RAM Is Just a Very Long Array
Start with the simplest possible model. Your phone has, say, 8GB of RAM. Physically, that's 8 billion bytes of storage. Every byte has an address — a number from 0 to 8,589,934,591. Think of it as an enormous array:
Address Value
──────────────
0 0x4A
1 0x00
2 0xFF
...
8589934591 0x12When code runs, it reads and writes values to specific addresses. A pointer — a variable that "points to" something — is just a number: the address of the thing it points to. Pointer<Uint8> in Dart FFI isn't magic. It's an integer that says "the byte you want is at address 140,734,789,632."
That's the whole model. Everything else is built on top of this.
Virtual Memory: Every Process Gets Its Own Illusion
There's one problem with the "enormous array" model: multiple apps run simultaneously. If App A stores data at address 1,000,000 and App B also stores data at address 1,000,000, they'd overwrite each other.
The operating system solves this with virtual memory. Every process — every app — gets its own private virtual address space. On a 64-bit device, that's a range from 0 to 2^64 (about 18 quintillion addresses). The process believes it owns all of that space. In reality, the OS maps the addresses it actually uses to physical RAM, transparently.
App A's view: App B's view:
Virtual 0x1000 → Physical 0x8400 Virtual 0x1000 → Physical 0x2C00
Virtual 0x2000 → Physical 0xA100 Virtual 0x2000 → Physical 0x5000App A's pointer value 0x1000 and App B's pointer value 0x1000 look the same as integers, but they point to completely different physical memory. This is why pointers from one process mean nothing in another — the address is private to the virtual address space of the process that created it.
The OS manages this translation using a structure called a page table. Memory is divided into 4KB chunks called pages. The page table maps virtual pages to physical pages. When you allocate memory, the OS finds free physical pages and maps them into your virtual address space. When you free memory, those mappings are removed.
This is also where memory limits come from. An app hitting 800MB of memory means it has 800MB worth of physical pages mapped into its virtual address space. The OS watches this, and when it gets too high, it takes action — differently on Android and iOS, as we'll get to.
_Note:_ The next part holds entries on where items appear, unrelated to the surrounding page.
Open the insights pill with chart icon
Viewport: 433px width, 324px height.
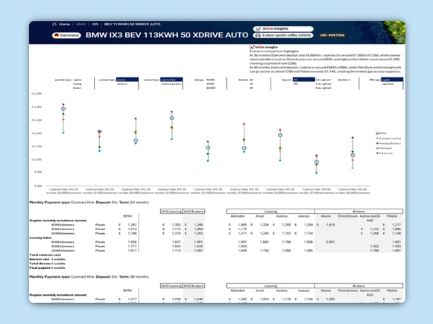(283, 29)
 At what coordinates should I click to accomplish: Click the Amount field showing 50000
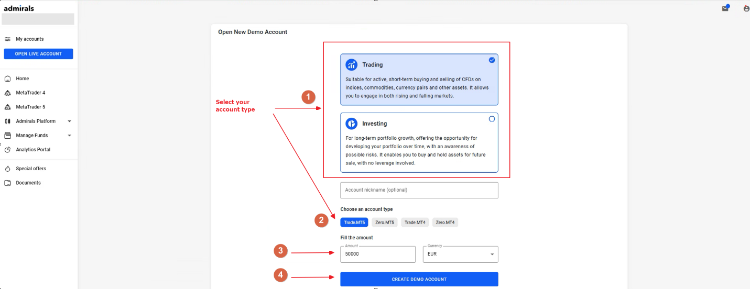(x=378, y=254)
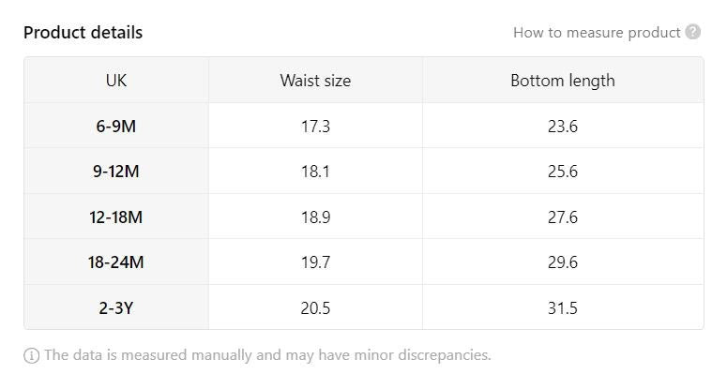Image resolution: width=727 pixels, height=389 pixels.
Task: Select the Bottom length column header
Action: 563,81
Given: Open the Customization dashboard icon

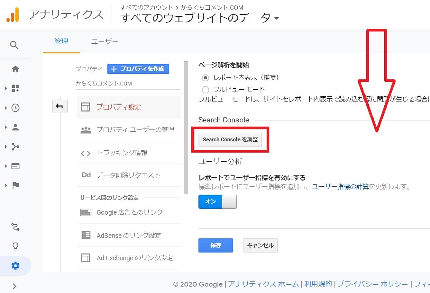Looking at the screenshot, I should tap(15, 88).
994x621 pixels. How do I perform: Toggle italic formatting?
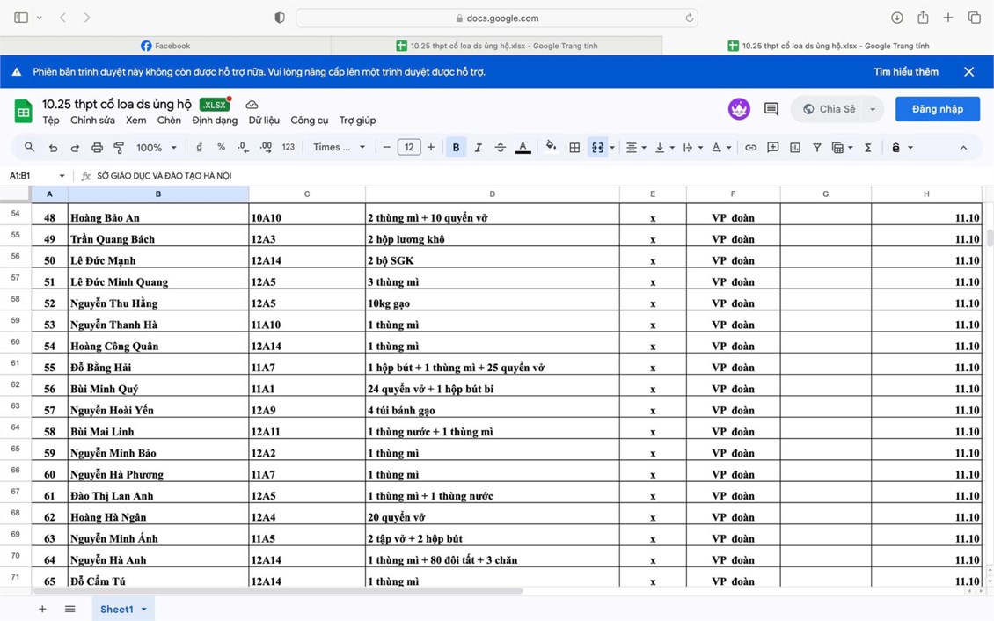coord(478,148)
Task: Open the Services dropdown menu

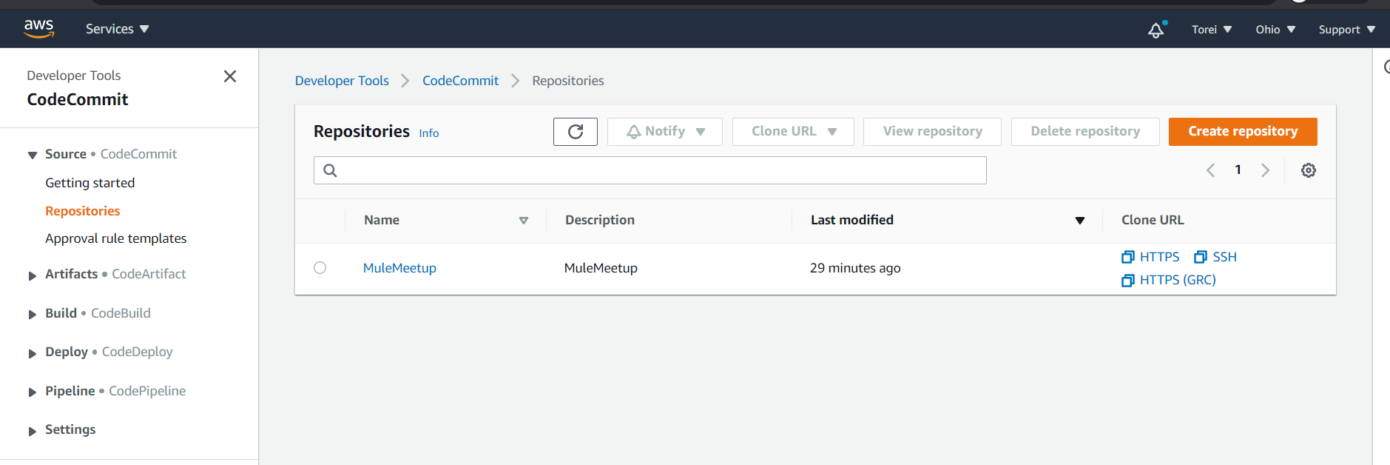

The Regions of Your App's Memory
Within a process's virtual address space, memory is organized into distinct regions. Each region has a different purpose, different permissions, and different lifetime rules.
Here's a simplified map of what's in memory when a Flutter app runs:
High addresses
┌─────────────────────────────┐
│ Kernel space │ ← OS only, your code can't touch this
├─────────────────────────────┤
│ Stack(s) │ ← function frames, local variables
├─────────────────────────────┤
│ │
│ Memory-mapped region │ ← shared libraries (.so/.dylib),
│ (mmap) │ mmap'd files, image assets
│ │
├─────────────────────────────┤
│ │
│ Heap │ ← dynamically allocated memory
│ (grows upward ↑) │ (malloc, calloc, Dart GC heap)
│ │
├─────────────────────────────┤
│ BSS segment │ ← uninitialized global/static variables
├─────────────────────────────┤
│ Data segment │ ← initialized global/static variables
├─────────────────────────────┤
│ Text/Code segment │ ← your compiled machine code (read-only)
└─────────────────────────────┘
Low addressesLet's walk through each one.
The Code Segment: Your App's Instructions
The bottom of the address space holds your compiled code. On iOS, Flutter.framework and your app's compiled Dart code (AOT-compiled to machine code). On Android, libflutter.so and libapp.so. These files are loaded into the code segment when the app starts.
The code segment is read-only and executable. The CPU reads instructions from here. If code attempts to write to this region — which would mean modifying running code — the OS throws a segfault and kills the process. This is a security feature.
For Flutter specifically: the Dart code you wrote is in libapp.so on Android, and compiled into the app binary on iOS. When add(3, 4) runs, the CPU is literally executing machine code at some address in this segment. When you profile and see "time spent in X function," you're seeing time spent executing code at specific addresses in this region.
The Stack: Fast, Automatic, Finite
Every thread in your process has its own stack. The stack is where function call state lives.
When a function is called, the CPU pushes a stack frame onto the stack. That frame contains:
- The return address (where to go when the function finishes)
- The function's parameters
- The function's local variables
When the function returns, its frame is popped. The memory is reclaimed instantly — no garbage collector needed, no deallocation call required. This is why local variables are "free" in terms of memory management: they disappear automatically when the function exits.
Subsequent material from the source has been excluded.